Towards Active Real-to-Twin Inspection: A New Paradigm for Zero-Shot Anomaly Detection
This work addresses the bottleneck of passive 2D imagery in zero-shot anomaly detection for embodied industrial inspection by enabling active, dynamic observations against CAD models.
The paper introduces Real-to-Twin Anomaly Detection, a new task for zero-shot anomaly detection in industrial inspection that uses CAD Digital Twins as references, and proposes AVATAR, which learns semantic alignment between real and digital twins to localize anomalies without defect annotations. AVATAR substantially outperforms adapted baselines and shows robustness to viewpoint variations.

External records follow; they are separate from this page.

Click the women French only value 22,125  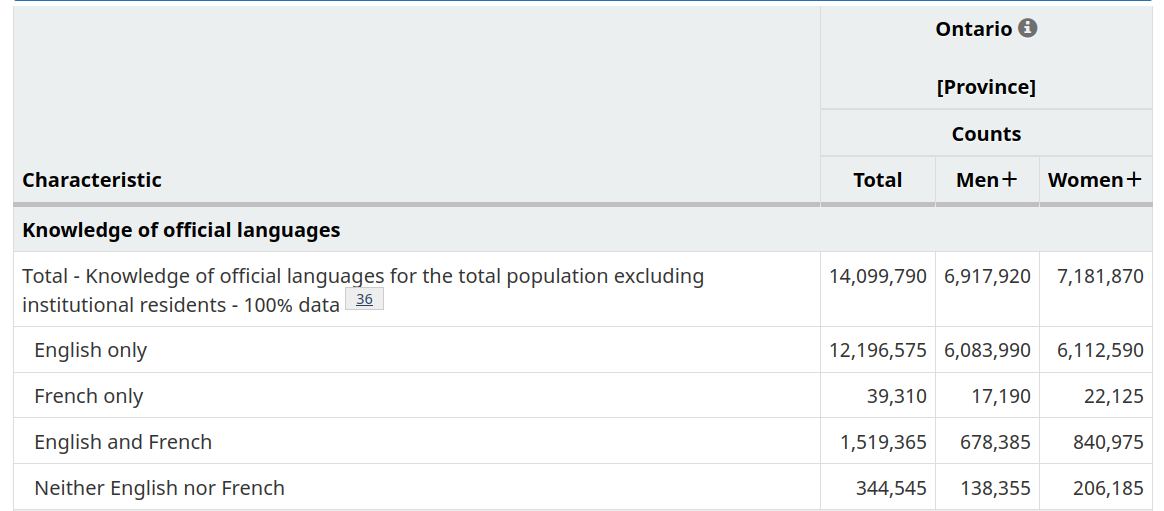point(1113,396)
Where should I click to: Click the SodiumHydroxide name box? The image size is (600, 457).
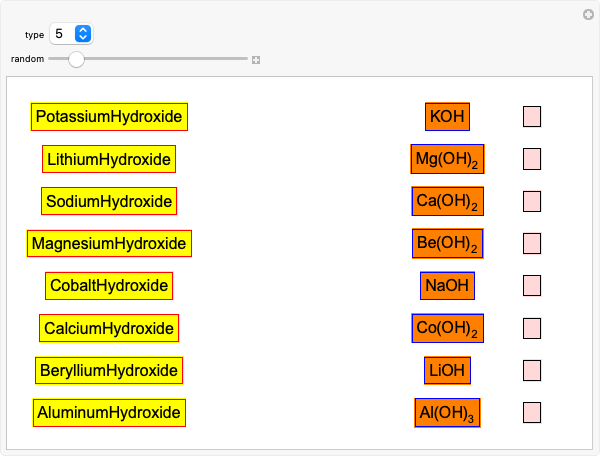tap(109, 201)
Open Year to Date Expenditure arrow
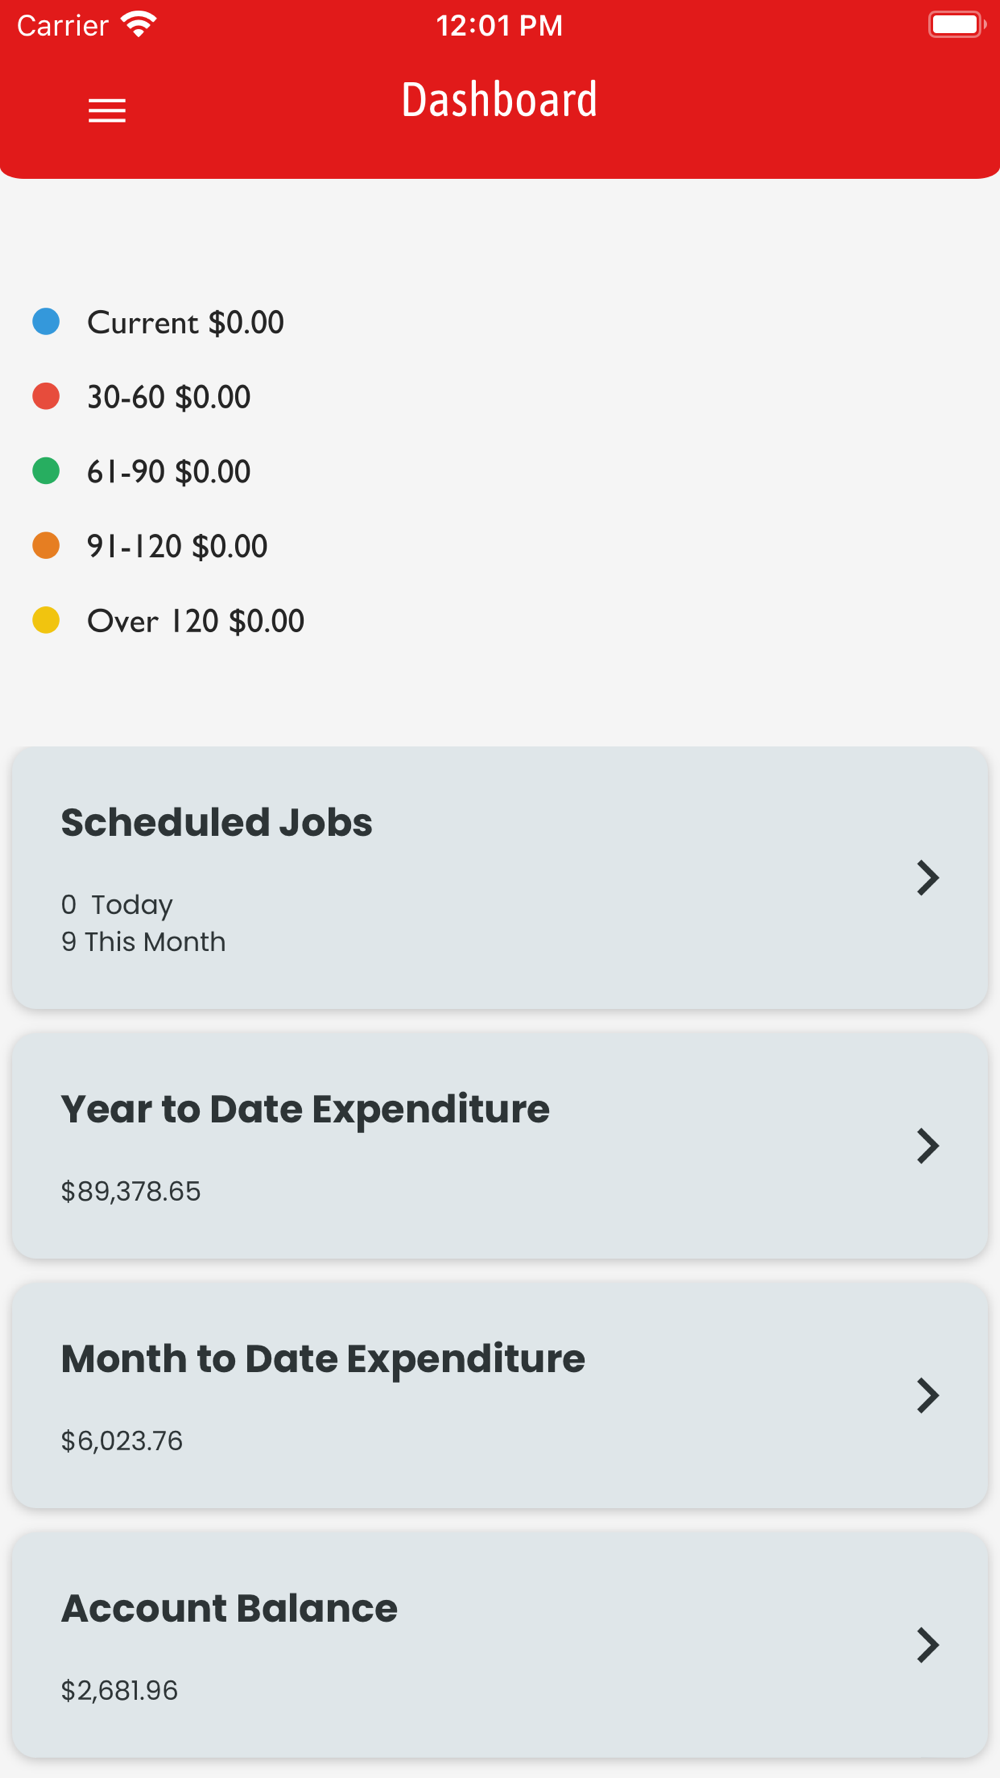This screenshot has width=1000, height=1778. coord(928,1146)
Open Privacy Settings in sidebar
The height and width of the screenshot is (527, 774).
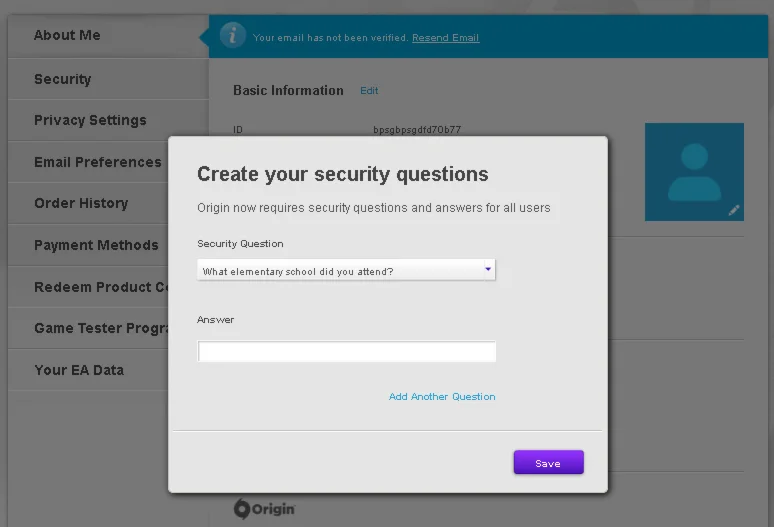coord(90,120)
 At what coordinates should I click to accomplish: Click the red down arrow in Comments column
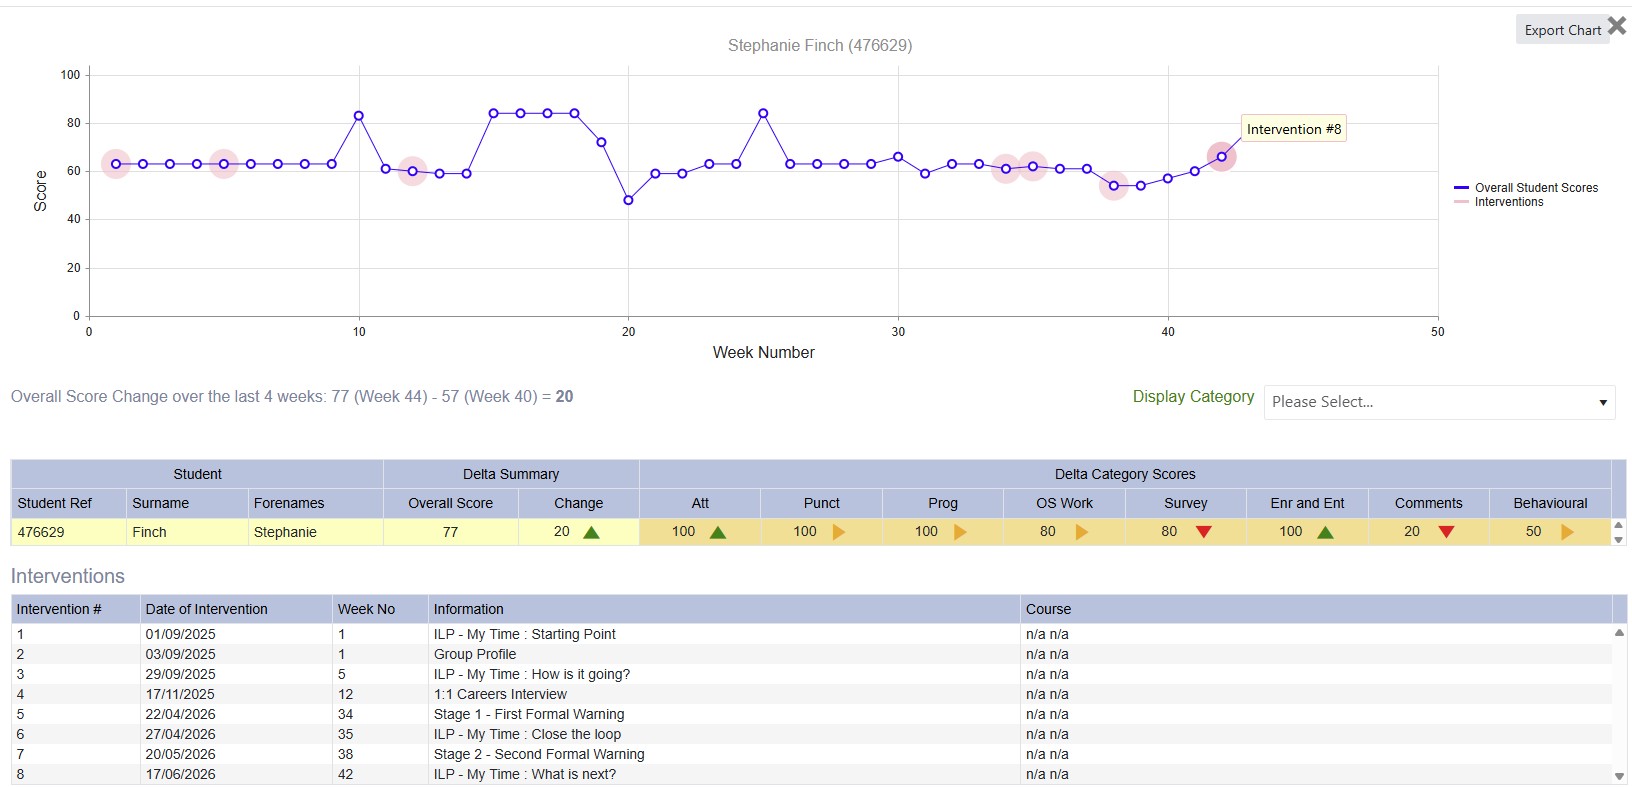pyautogui.click(x=1446, y=532)
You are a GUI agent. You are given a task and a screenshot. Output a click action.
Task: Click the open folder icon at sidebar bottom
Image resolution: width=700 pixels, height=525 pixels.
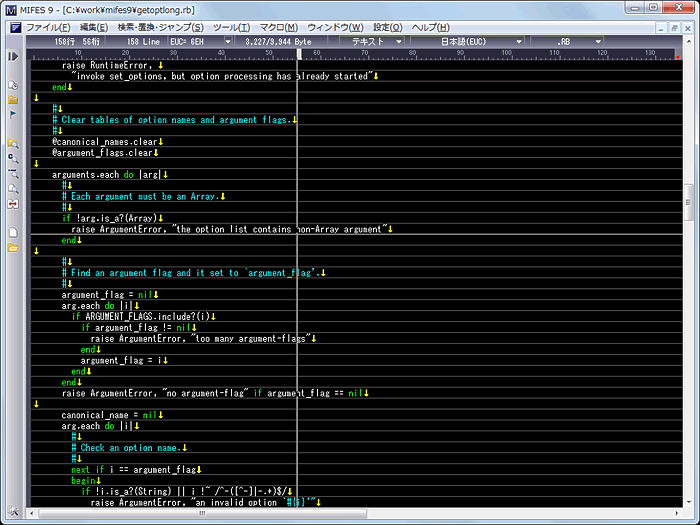(13, 247)
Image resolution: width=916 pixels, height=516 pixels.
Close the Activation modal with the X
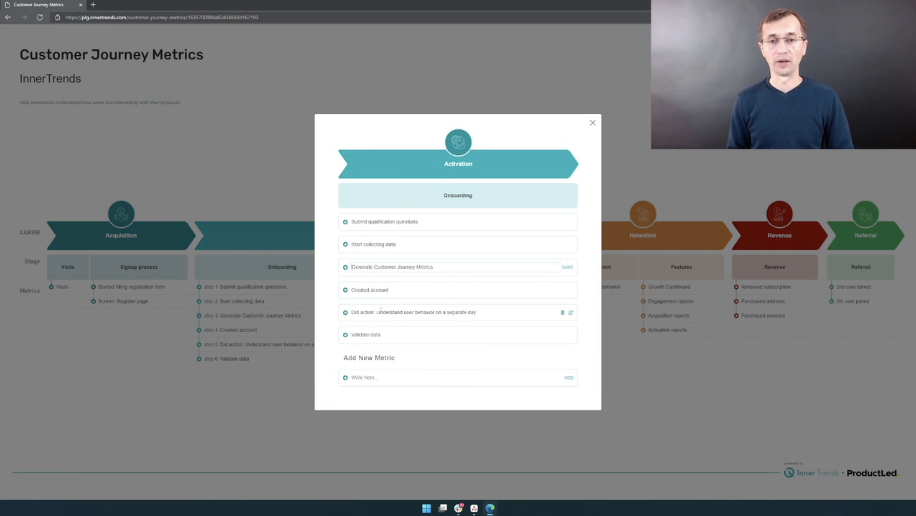(x=592, y=123)
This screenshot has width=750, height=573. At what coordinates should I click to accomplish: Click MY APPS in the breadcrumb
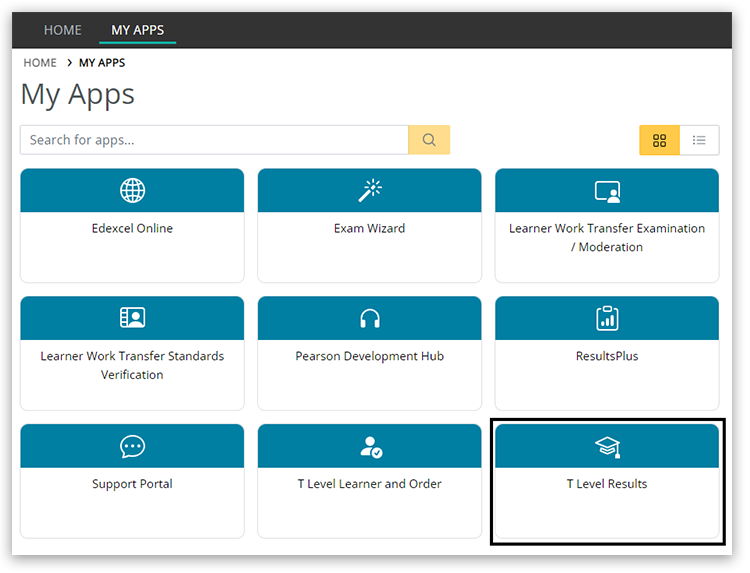click(102, 63)
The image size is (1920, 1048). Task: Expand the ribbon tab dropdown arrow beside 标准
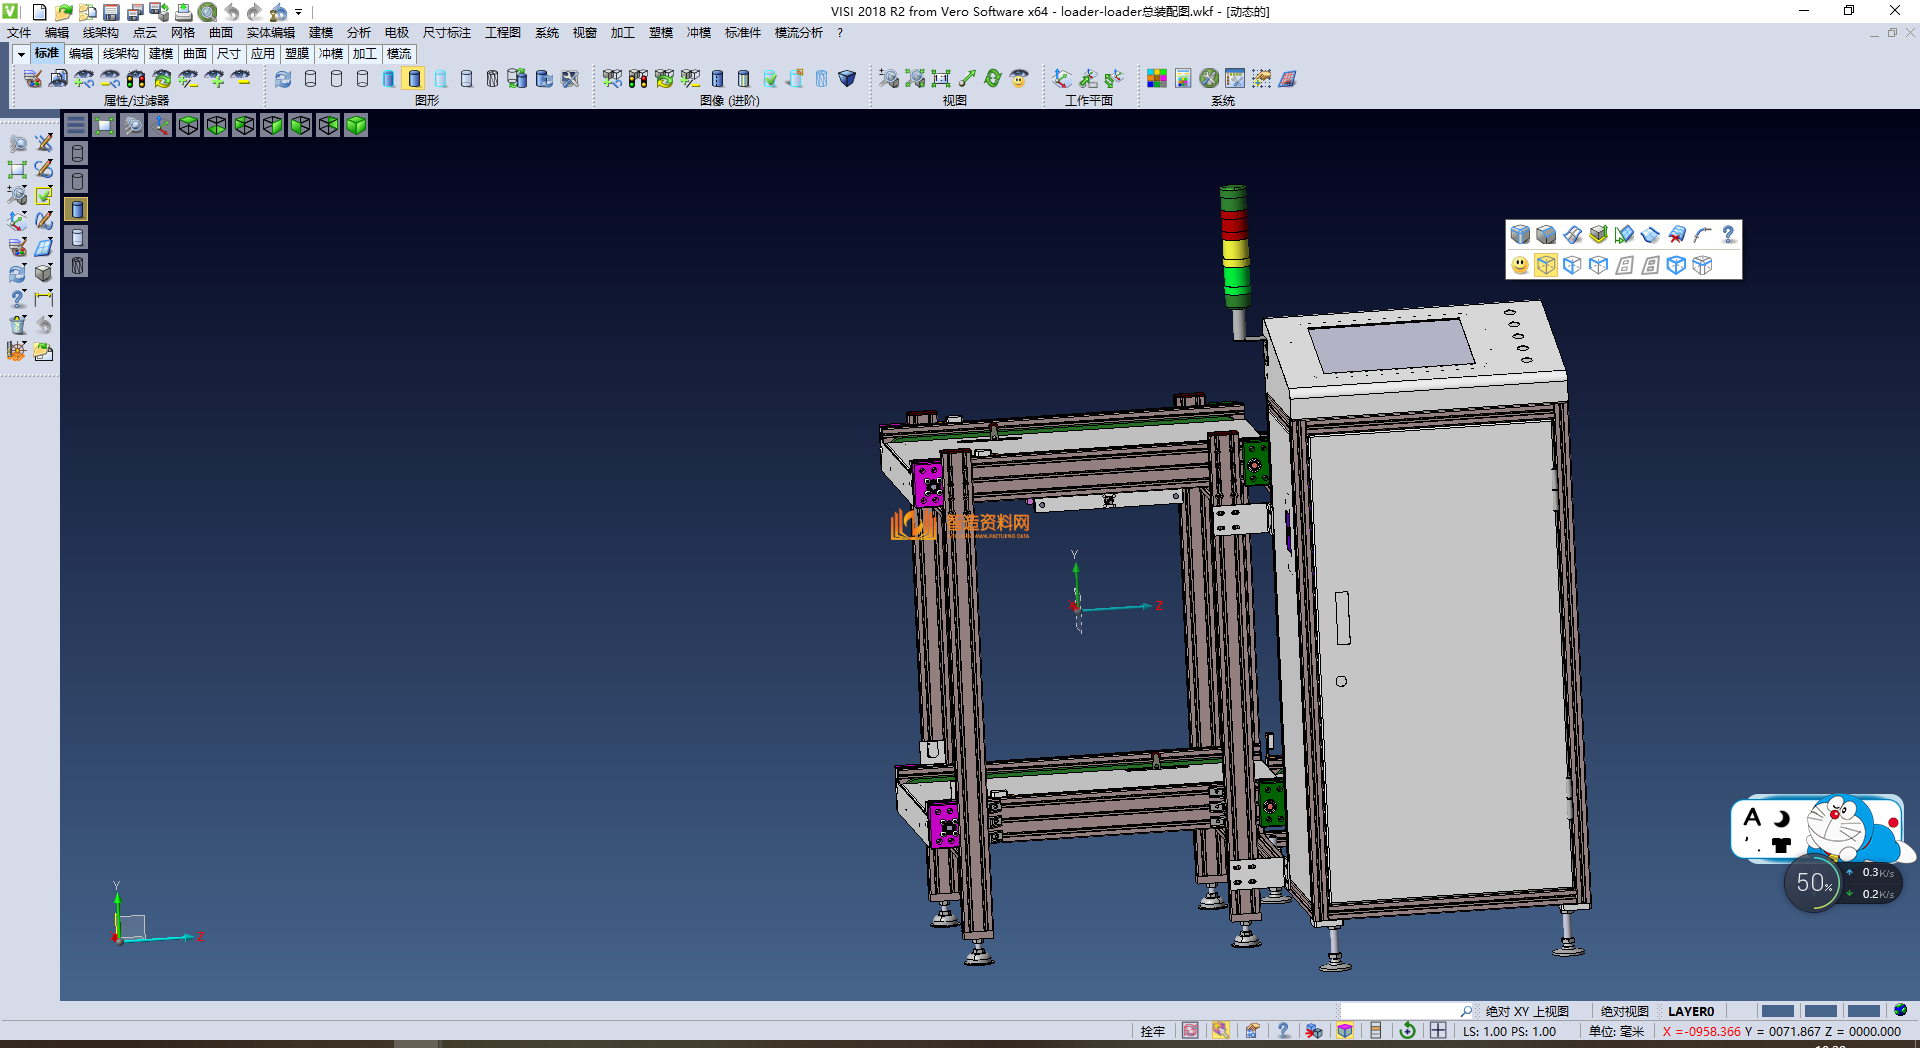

The deployment of zero-shot anomaly detection (AD) in embodied industrial inspection is severely bottlenecked by its reliance on passive, fixed-viewpoint 2D imagery. Such formulations inherently fail to accommodate the active, dynamic observations required in real-world environments. To break this limitation, we introduce Real-to-Twin Anomaly Detection, a novel task that evaluates physical observations directly against geometrically matched CAD Digital Twins. To tackle this new task, we propose AVATAR, a framework designed to learn robust semantic alignment between Real and Digital Twins. By bridging benign Sim2Real domain gaps using only defect-free pairs, AVATAR effectively transforms CAD priors into dynamic, anomaly-free references. This elegant formulation enables the model to localize diverse anomalies in a zero-shot manner as unalignable deviations, eliminating the need for defect annotations. Extensive experiments demonstrate that AVATAR substantially outperforms adapted state-of-the-art baselines, exhibiting exceptional robustness to severe viewpoint variations. The code and dataset will be made publicly available.